## TASK STATEMENT
Copy the data below word for word, leaving out the pictures.

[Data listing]
:::

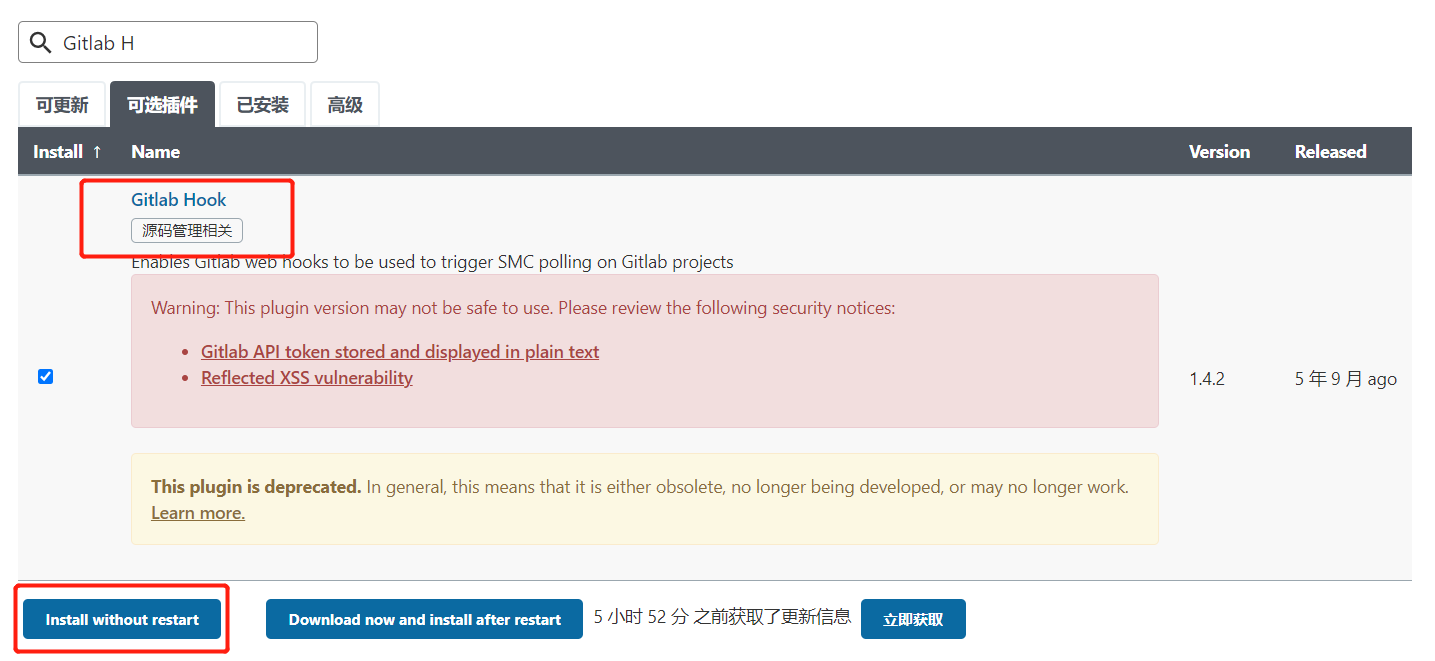This screenshot has width=1435, height=661.
Task: Click the 立即获取 button to check updates
Action: pyautogui.click(x=913, y=620)
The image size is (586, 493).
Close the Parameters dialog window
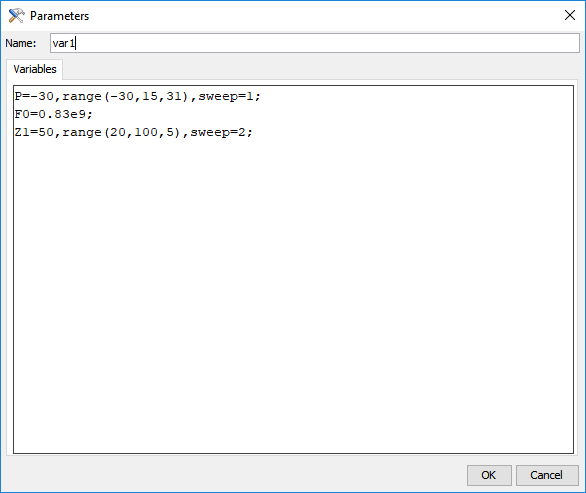570,15
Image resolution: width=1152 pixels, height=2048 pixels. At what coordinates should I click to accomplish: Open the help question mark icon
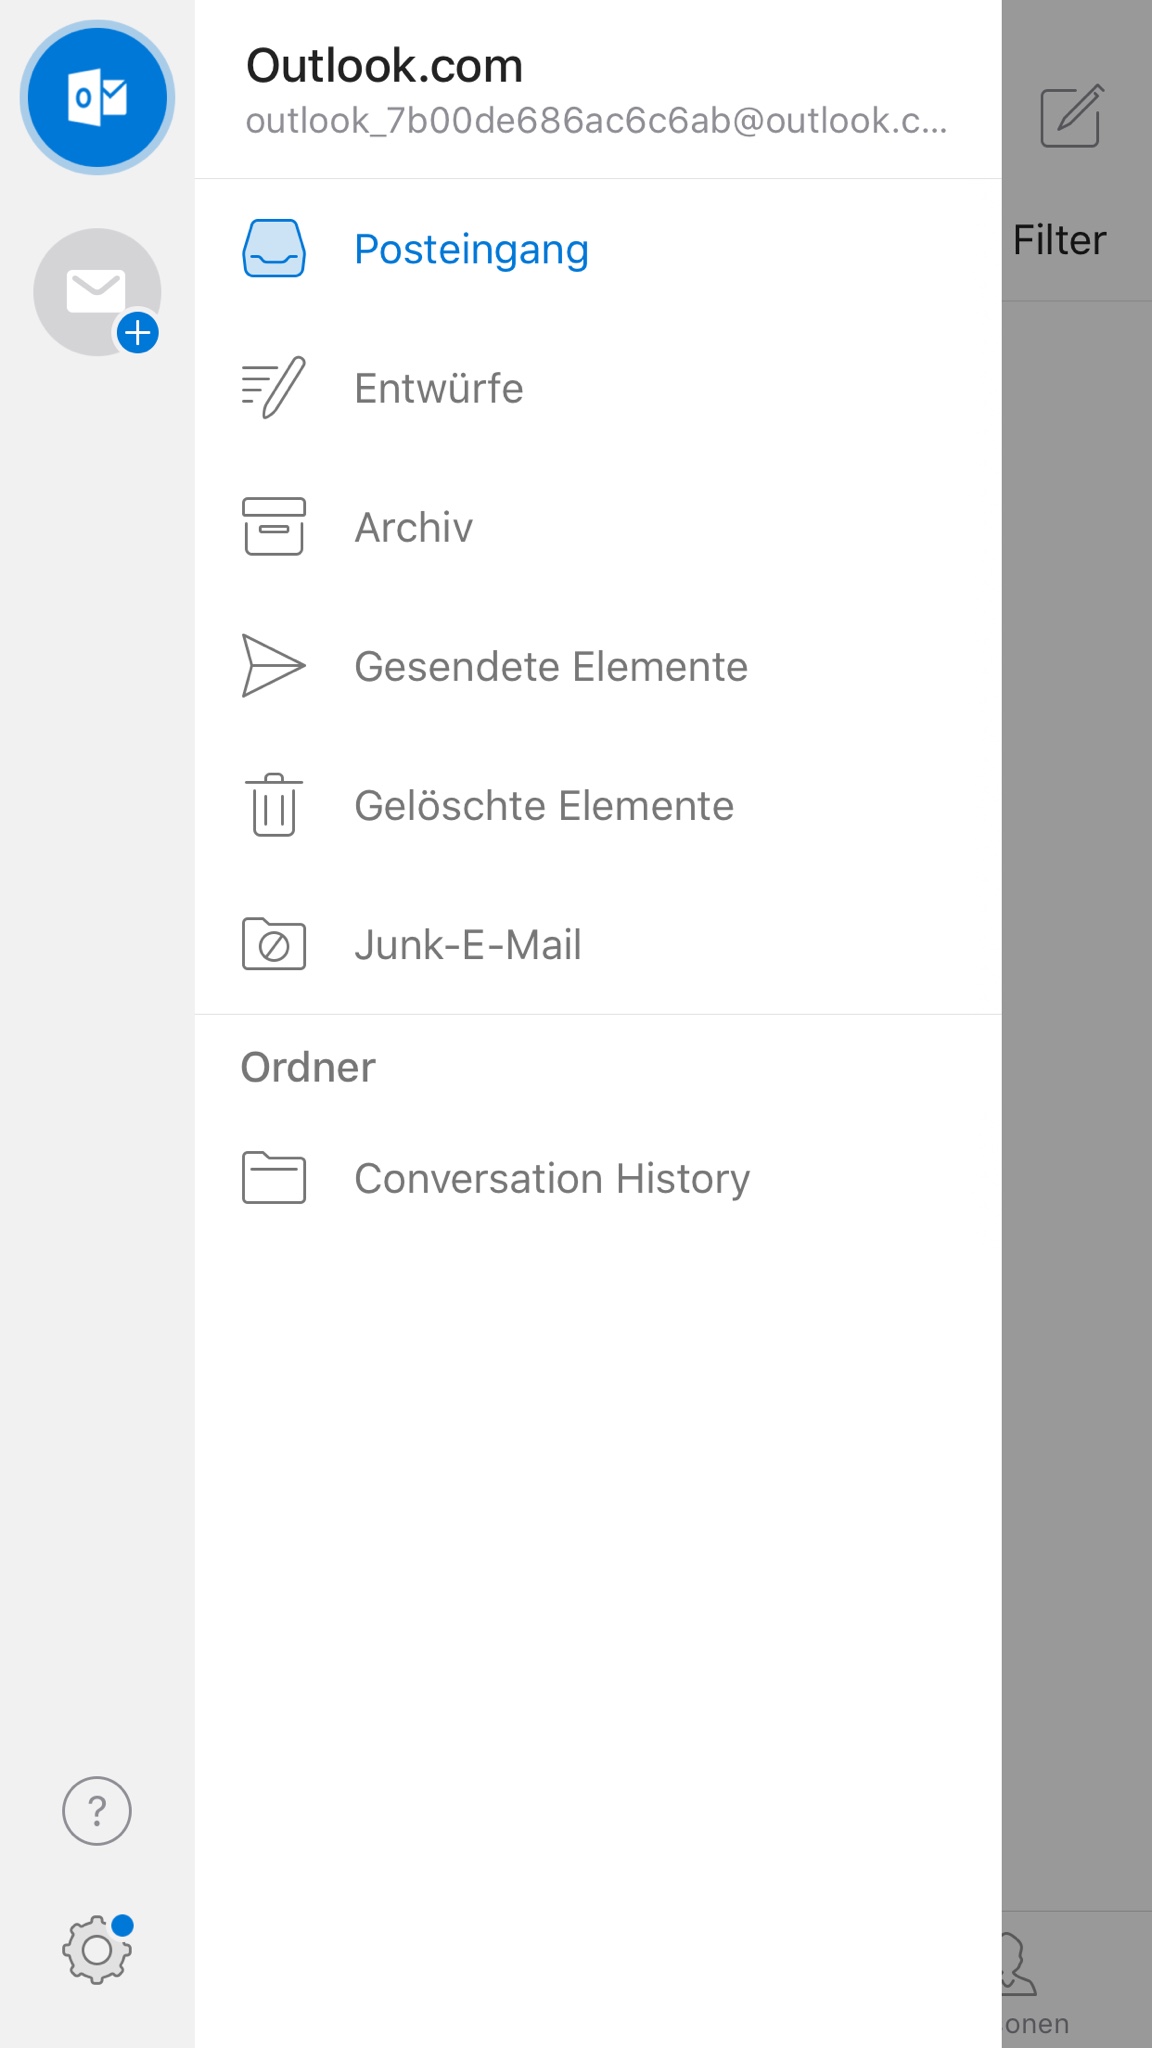(x=97, y=1811)
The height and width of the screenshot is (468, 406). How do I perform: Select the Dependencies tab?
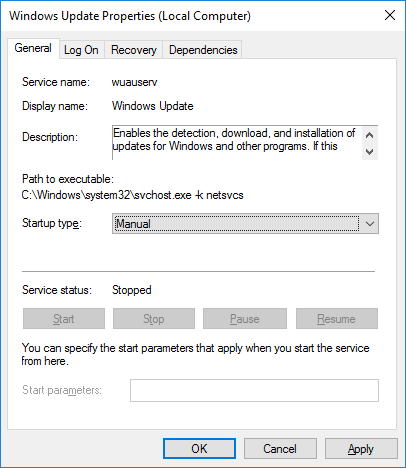[x=203, y=50]
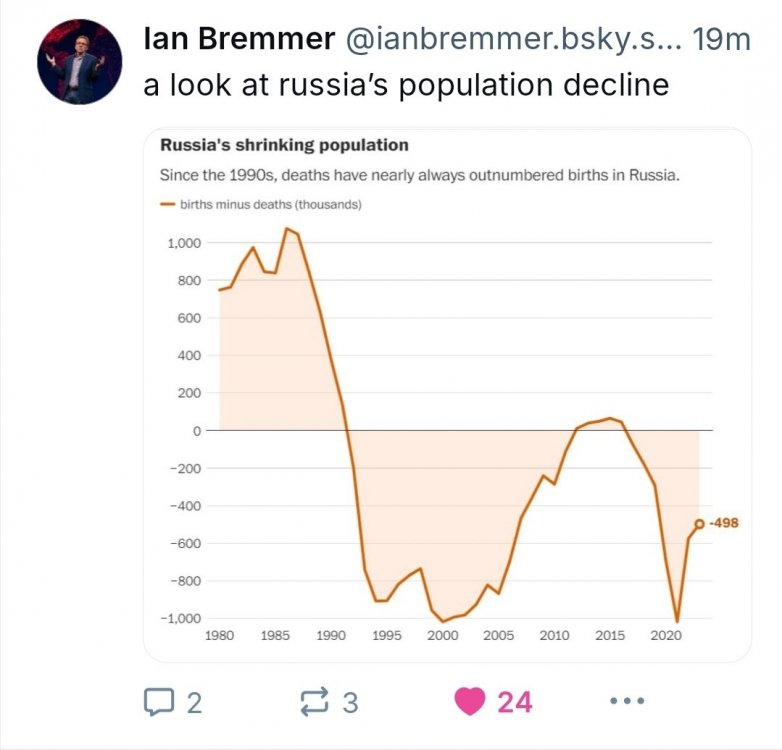Click the reply speech bubble icon
This screenshot has height=750, width=782.
point(159,702)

:::

## RESPONSE BELOW
This screenshot has width=1435, height=661.
Task: Click the 立即获取 button to check updates
Action: pyautogui.click(x=913, y=620)
The image size is (586, 493).
Close the Parameters dialog window
570,15
Image resolution: width=1152 pixels, height=2048 pixels. At what coordinates should I click to accomplish: Open the help question mark icon
(x=97, y=1811)
The height and width of the screenshot is (468, 406). How do I perform: Select the Dependencies tab?
[x=203, y=50]
Click the reply speech bubble icon
This screenshot has height=750, width=782.
point(159,702)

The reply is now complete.